Figure out how many lines of the listing include the string "Compartilhar"; the reply is only that number.
(Available data begins)
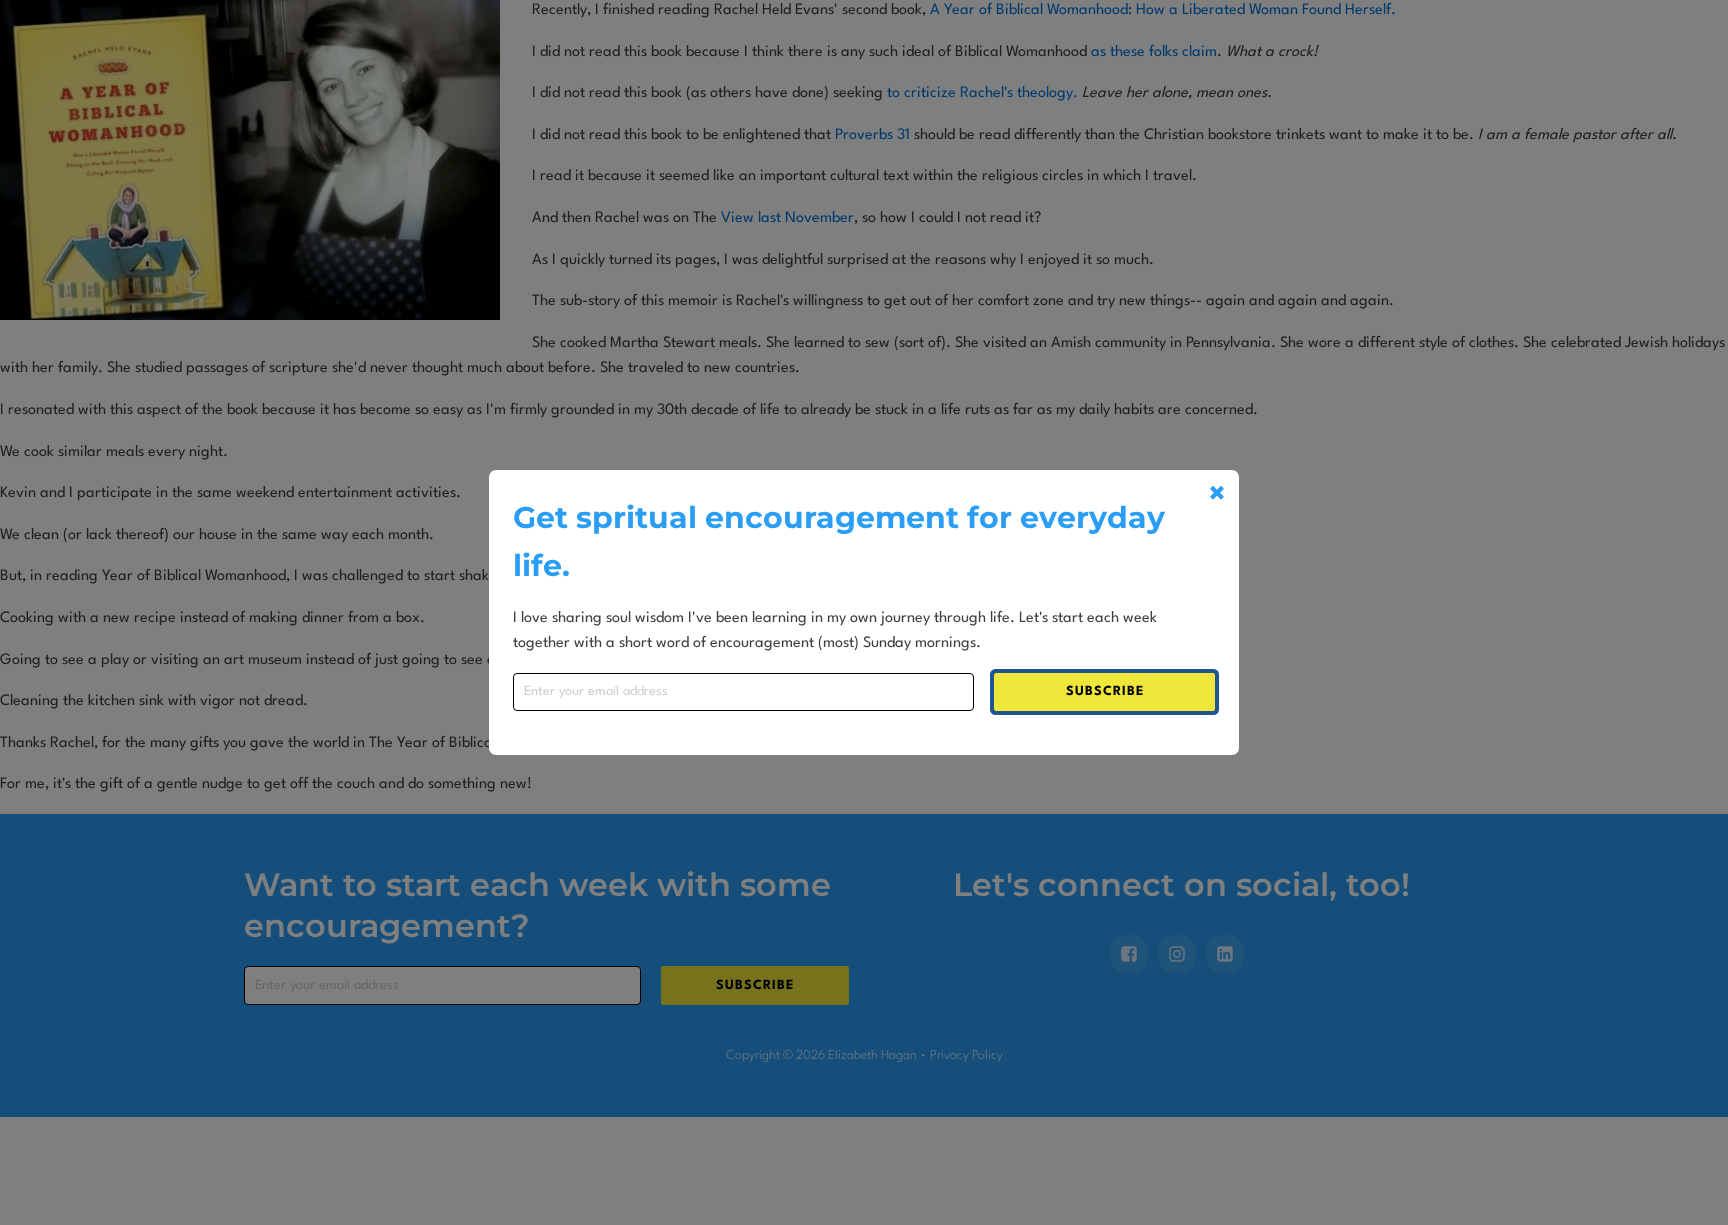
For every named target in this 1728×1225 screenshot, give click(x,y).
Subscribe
(Available data ends)
(Available data begins)
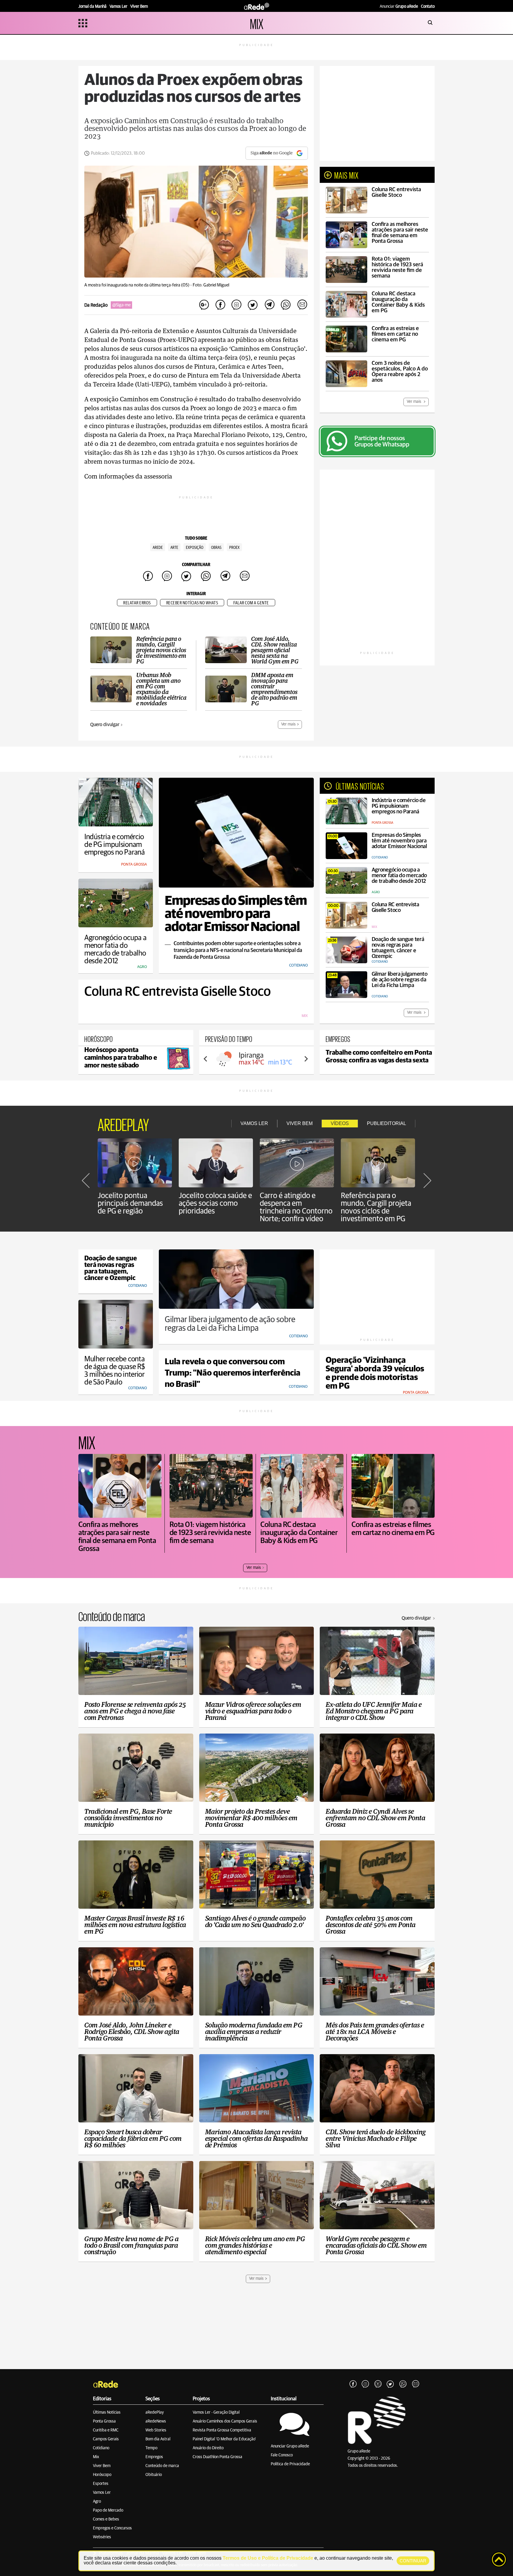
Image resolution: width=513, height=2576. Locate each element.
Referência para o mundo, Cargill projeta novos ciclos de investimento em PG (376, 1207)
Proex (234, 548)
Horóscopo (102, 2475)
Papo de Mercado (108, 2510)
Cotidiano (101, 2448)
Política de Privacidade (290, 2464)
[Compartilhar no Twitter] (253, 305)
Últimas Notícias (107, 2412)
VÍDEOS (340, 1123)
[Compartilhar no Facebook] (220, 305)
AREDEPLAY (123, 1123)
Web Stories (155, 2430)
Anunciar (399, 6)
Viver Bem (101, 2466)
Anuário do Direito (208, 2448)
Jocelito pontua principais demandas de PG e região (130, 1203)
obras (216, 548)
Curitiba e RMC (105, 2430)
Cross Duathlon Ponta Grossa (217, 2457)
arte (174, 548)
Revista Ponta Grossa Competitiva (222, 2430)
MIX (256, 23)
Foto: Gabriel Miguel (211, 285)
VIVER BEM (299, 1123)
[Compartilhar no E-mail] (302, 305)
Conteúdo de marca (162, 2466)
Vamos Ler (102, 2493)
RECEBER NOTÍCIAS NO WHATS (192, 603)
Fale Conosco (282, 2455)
(Available data ends)
Reply to the task: 3